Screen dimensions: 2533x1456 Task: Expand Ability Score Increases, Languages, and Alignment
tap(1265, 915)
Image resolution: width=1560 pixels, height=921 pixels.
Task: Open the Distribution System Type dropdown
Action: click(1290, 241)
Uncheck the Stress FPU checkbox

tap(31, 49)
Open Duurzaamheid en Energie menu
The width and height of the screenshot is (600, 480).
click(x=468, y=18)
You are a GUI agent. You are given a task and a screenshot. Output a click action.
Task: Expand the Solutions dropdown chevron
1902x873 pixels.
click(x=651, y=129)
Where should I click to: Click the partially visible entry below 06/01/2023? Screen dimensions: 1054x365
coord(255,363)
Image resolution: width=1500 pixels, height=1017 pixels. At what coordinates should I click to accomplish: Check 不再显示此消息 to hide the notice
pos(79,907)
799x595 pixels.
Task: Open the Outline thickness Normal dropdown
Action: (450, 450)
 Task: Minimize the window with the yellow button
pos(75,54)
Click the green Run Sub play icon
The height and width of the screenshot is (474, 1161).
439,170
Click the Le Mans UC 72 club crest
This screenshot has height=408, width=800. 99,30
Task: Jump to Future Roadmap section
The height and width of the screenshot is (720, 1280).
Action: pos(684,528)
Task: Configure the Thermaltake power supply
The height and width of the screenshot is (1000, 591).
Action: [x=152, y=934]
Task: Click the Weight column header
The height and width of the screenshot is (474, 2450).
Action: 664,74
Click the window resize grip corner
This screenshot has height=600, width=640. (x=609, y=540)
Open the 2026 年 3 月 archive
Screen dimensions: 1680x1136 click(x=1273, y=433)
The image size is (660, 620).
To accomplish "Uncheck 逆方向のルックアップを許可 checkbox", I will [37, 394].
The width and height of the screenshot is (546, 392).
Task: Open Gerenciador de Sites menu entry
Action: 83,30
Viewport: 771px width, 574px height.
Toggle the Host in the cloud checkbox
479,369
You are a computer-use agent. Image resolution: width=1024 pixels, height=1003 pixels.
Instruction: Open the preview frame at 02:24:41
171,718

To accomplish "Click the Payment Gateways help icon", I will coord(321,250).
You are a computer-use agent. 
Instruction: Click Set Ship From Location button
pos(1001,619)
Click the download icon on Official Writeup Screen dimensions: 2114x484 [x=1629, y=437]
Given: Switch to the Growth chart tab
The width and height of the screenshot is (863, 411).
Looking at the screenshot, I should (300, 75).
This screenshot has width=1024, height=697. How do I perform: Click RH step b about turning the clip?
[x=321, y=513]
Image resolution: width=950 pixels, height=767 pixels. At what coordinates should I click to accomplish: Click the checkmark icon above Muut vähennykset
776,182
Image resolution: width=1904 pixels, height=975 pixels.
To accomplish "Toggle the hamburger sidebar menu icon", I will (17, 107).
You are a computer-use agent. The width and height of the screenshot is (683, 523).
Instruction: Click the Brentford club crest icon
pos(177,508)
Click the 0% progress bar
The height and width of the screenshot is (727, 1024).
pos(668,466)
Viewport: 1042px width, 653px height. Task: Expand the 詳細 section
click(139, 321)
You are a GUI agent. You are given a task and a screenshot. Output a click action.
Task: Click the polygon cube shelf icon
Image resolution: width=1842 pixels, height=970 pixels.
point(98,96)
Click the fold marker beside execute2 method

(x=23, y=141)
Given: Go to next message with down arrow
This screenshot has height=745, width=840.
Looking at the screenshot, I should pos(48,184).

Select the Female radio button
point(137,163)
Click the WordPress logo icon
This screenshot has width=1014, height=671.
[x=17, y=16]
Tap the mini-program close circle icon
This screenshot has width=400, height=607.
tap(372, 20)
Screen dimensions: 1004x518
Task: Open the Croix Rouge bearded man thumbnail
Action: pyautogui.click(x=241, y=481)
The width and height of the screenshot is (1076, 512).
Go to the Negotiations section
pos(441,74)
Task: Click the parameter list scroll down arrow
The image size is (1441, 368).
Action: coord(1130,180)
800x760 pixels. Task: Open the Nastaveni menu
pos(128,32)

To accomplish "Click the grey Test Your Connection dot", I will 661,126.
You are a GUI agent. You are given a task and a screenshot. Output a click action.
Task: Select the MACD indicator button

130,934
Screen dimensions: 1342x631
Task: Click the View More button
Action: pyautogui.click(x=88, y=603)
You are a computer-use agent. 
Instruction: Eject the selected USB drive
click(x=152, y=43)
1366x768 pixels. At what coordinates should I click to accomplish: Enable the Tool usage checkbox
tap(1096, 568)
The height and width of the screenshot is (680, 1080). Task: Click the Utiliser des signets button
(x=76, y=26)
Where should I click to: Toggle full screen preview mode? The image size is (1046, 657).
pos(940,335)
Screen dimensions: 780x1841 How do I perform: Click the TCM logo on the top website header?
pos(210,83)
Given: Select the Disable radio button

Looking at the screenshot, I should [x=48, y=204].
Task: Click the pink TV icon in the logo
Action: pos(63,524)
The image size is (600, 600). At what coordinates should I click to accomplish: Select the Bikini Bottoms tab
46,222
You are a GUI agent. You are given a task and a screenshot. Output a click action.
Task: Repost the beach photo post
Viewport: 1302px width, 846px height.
+--
— Problem statement —
Go through the material above, and wherever a line contains the string "arrow", return it.

— Result for this exercise —
Given: Go to next message with down arrow
Task: Click the parameter list scroll down arrow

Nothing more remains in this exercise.